— Teks Pilihan —
§ §
Dan juga sebagaimana dalam Hadits
Riwayat Imaam Ahmad no: 18869, dari Shohabat Waa’il bin Hujr رضي الله عنه, dishohiihkan oleh Syaikh Syu’aib Al
Arna’uuth, bahwa beliau melihat:
رأيت رسول الله صلى الله عليه و سلم يرفع
يديه حين افتتح الصلاة حتى حاذت إبهامه شحمة أذنيه
Artinya:“Rasulullah صلى الله عليه وسلم mengangkat
kedua tangannya ketika membuka sholat sehingga kedua ibu jarinya sejajar dengan
daun kedua telinganya.”
Keterangan:
Jadi ada 2 pilihan bagi
posisi mengangkat tangan tersebut, boleh sejajar dengan bahu, dan boleh pula
sejajar dengan kedua daun telinga.
4.2. CARA SEDEKAP
o MELETAKKAN
TANGAN KANAN DIATAS TANGAN KIRI, DIATAS DADA
Setelah Takbir “Alloohu Akbar” usai,
letakkanlah tangan kanan diatas tangan kiri, diatas dada. Hal ini sebagaimana
dalam Hadits Riwayat Imaam Ibnu Hudzaimah no: 479, dari Shohabat Waa’il bin
Hujr رضي
الله عنه,
berikut ini:
صليت مع رسول الله صلى الله عليه وسلم ووضع
يده اليمنى على يده اليسرى على صدره
Artinya:“Aku sholat
bersama Rasulullah صلى الله عليه وسلم dan beliau meletakkan tangan kanannya
diatas tangan kirinya DIATAS DADANYA.”
§ §
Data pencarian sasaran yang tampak
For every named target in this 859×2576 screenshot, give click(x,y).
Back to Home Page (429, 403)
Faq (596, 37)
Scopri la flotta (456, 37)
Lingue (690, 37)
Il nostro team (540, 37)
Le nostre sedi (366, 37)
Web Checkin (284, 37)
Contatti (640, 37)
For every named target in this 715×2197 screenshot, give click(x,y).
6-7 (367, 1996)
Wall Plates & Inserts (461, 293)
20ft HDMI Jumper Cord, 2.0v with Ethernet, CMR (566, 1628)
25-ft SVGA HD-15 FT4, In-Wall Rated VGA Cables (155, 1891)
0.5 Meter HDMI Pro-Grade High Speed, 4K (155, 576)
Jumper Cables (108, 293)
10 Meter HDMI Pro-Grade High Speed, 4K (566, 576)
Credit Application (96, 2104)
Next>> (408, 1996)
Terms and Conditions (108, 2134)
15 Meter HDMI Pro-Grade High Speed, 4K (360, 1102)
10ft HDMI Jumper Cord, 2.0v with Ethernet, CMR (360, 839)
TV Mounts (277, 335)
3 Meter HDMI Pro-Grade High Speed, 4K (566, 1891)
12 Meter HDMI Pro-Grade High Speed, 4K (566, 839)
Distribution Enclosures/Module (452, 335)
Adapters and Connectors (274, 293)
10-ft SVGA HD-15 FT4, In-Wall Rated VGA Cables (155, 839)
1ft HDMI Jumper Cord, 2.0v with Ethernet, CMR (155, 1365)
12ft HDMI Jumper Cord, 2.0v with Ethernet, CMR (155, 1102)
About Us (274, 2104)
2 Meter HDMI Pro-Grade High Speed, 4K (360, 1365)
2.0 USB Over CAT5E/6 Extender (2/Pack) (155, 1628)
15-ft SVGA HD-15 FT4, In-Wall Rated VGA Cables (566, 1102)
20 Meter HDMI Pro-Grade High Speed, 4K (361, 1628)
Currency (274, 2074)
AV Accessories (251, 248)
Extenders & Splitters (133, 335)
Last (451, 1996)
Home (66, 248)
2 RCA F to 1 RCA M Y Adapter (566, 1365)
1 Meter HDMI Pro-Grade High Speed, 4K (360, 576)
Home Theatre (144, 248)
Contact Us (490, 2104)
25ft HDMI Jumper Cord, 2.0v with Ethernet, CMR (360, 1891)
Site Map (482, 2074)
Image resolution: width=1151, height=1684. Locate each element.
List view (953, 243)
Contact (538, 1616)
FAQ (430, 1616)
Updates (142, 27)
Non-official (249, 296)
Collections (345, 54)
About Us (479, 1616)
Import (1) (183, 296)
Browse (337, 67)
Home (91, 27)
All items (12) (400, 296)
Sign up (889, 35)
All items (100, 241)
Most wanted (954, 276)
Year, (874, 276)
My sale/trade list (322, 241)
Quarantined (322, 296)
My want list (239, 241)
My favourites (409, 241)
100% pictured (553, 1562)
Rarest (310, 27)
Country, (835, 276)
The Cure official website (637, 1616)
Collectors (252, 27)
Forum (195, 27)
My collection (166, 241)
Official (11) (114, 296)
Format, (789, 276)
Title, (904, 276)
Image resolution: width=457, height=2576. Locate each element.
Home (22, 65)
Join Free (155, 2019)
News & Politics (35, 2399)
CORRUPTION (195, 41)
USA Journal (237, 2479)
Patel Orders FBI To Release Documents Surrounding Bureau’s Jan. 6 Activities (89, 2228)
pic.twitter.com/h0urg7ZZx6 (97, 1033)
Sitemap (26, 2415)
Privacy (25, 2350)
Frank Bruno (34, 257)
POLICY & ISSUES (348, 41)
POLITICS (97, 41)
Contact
§ §
— Tugas —
1. Sunting bagian teks tentang tata cara sholat mulai dari "Dan juga sebagaimana" sampai dengan "kedua daun telinga.", lalu ganti "bahu" dengan "pundak".
2. Tentukan apakah setiap pernyataan berikut sesuai dengan teks tentang tata cara sholat. Jawab ya atau tidak, disertai kutipan kata-kata dari teks yang menjadi dasarnya.
(a) Hadits tentang cara sedekap diriwayatkan oleh Imaam Ibnu Hudzaimah dengan nomor 479.
(b) Posisi mengangkat tangan hanya boleh sejajar dengan bahu.
(c) Saat sedekap, tangan kiri diletakkan di atas tangan kanan.
3. Teruskan teks tentang tata cara sholat mulai dari kalimat sesudah bagian terakhir yang ditampilkan.

— Kunci Jawaban —
1.
Dan juga sebagaimana dalam Hadits
Riwayat Imaam Ahmad no: 18869, dari Shohabat Waa’il bin Hujr رضي الله عنه, dishohiihkan oleh Syaikh Syu’aib Al
Arna’uuth, bahwa beliau melihat:
رأيت رسول الله صلى الله عليه و سلم يرفع
يديه حين افتتح الصلاة حتى حاذت إبهامه شحمة أذنيه
Artinya:“Rasulullah صلى الله عليه وسلم mengangkat
kedua tangannya ketika membuka sholat sehingga kedua ibu jarinya sejajar dengan
daun kedua telinganya.”
Keterangan:
Jadi ada 2 pilihan bagi
posisi mengangkat tangan tersebut, boleh sejajar dengan pundak, dan boleh pula
sejajar dengan kedua daun telinga.

2.
(a) Ya: "dalam Hadits Riwayat Imaam Ibnu Hudzaimah no: 479"
(b) Tidak: "boleh sejajar dengan bahu, dan boleh pula sejajar dengan kedua daun telinga"
(c) Tidak: "letakkanlah tangan kanan diatas tangan kiri, diatas dada"

3.
5. ARAH MATA SAAT SHOLAT :
Imaam Muhammad bin Siriin رحمه الله berkata, “Para Shohabat mengangkat
pandangan mereka ke langit dalam sholat. Akan tetapi ketika ayat ini (QS Al
Mu’minuun (23) ayat 1-2) turun, maka mereka menundukkan pandangan mereka ke
tempat sujud mereka.” (Tafsiir Ibnu Katsiir Jilid 5 halaman 461)
Berikut ini adalah firman Allooh سبحانه وتعالى dalam QS. Al Mu’minuun (23) ayat 1-2
tersebut :
قَدْ أَفْلَحَ الْمُؤْمِنُونَ ﴿١﴾ الَّذِينَ
هُمْ فِي صَلَاتِهِمْ خَاشِعُونَ ﴿٢﴾
Artinya:(1) “Sesungguhnya
beruntunglah orang-orang yang beriman,(2) (yaitu) orang-orang yang khusyu`
dalam sholatnya.”
Syaikh Al ‘Utsaimiin رحمه الله menjelaskan dalam Syarah beliau terhadap
Kitab Zaadul Mustaqni’ Jilid 3 halaman 15, bahwa mengarahkan pandangan kearah
tempat sujud adalah menjadi sikap kebanyakan ahlul ‘Ilmu.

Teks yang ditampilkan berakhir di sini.